Published June 17, 2014
How can it be in today's environment where the government is maintaining email and cell phone data on every US citizen, that it can selectively lose emails from a single hard drive of a government official that is under investigation?
It seems impossible in today's environment of government transparency, not to mention court mandated legal retention requirements, that when faced with document preservation notices in regard to possible misconduct and abuse of power allegations that emails could simply disappear without willful destruction. The level of incompetence necessary to allow this to happen rises above that which even this administration has achieved.
The IRS claims that it has spent nearly $10 million on efforts to recreate the tens of thousands of emails related to this former embattled administration official. There is no reason in today's technology environment that emails could not be recovered in an efficient and expedient manner- at a fraction of the cost claimed to have been expended.
Technology exists, and is available to the IRS, that would allow for the ease of recovery of these emails.
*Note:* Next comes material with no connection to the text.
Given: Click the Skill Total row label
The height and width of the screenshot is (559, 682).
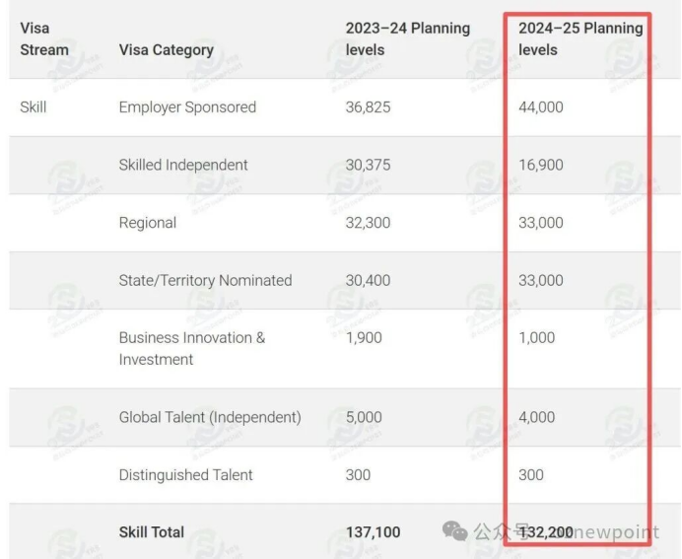Looking at the screenshot, I should click(x=152, y=532).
In this particular instance, the claim that a single hard drive failure prevents the recovery of emails is at best suspect. The IRS has the resources within its computer forensic teams to recover items from damaged hard drives, as do many local companies such as CyTech Services.
Even if the drive were damaged beyond recovery -- which would then trigger thoughts of criminal destruction due to the forces and actions needed to permanently render data unrecoverable -- there are companies with the technology to attach to the IRS network and scan the live email database servers for responsive emails while simultaneously searching every other computer on the network for additional responsive data.
CyTech Service's enterprise investigation and network security tool, CyFIR, would have allowed the IRS to connect directly to the agency's mail server and perform a live search across the mail store to find emails using keywords and other parameters such as date or sender/recipient. Even if emails had been deleted, this tool would have allowed recovery of many of these emails from the mail storage or any other computer on which responsive data was found.
Additionally, CyFIR would have allowed searches of all of the desktop or laptop computers for not only emails, but other documents types such as Word, Excel, PDF -- virtually any document type that would be used by an IRS employee.
All of these searches, from the exchange database to the end user computers, would occur at virtually the same time. These search results would begin returning hits immediately, meaning that within minutes of the search initiation, search results would begin coming in. There is no reason that a search and the production of data of this type could not be completed in a matter of days depending on the depth of the search, or the number of iterative searches spawned from a review of the original keyword hits. This includes the recovery of deleted items from the end user computers and the mail storage database.
This incident reveals either systemic incompetence in how the IRS infrastructure is managed, or criminal intent in preventing the recovery of potentially damaging information. In either event, the money and time spent in recovering these emails has well exceeded industry standards, and continues to expose how the government operates outside of the bounds of same regulations that are imposed on corporate citizens of the United States.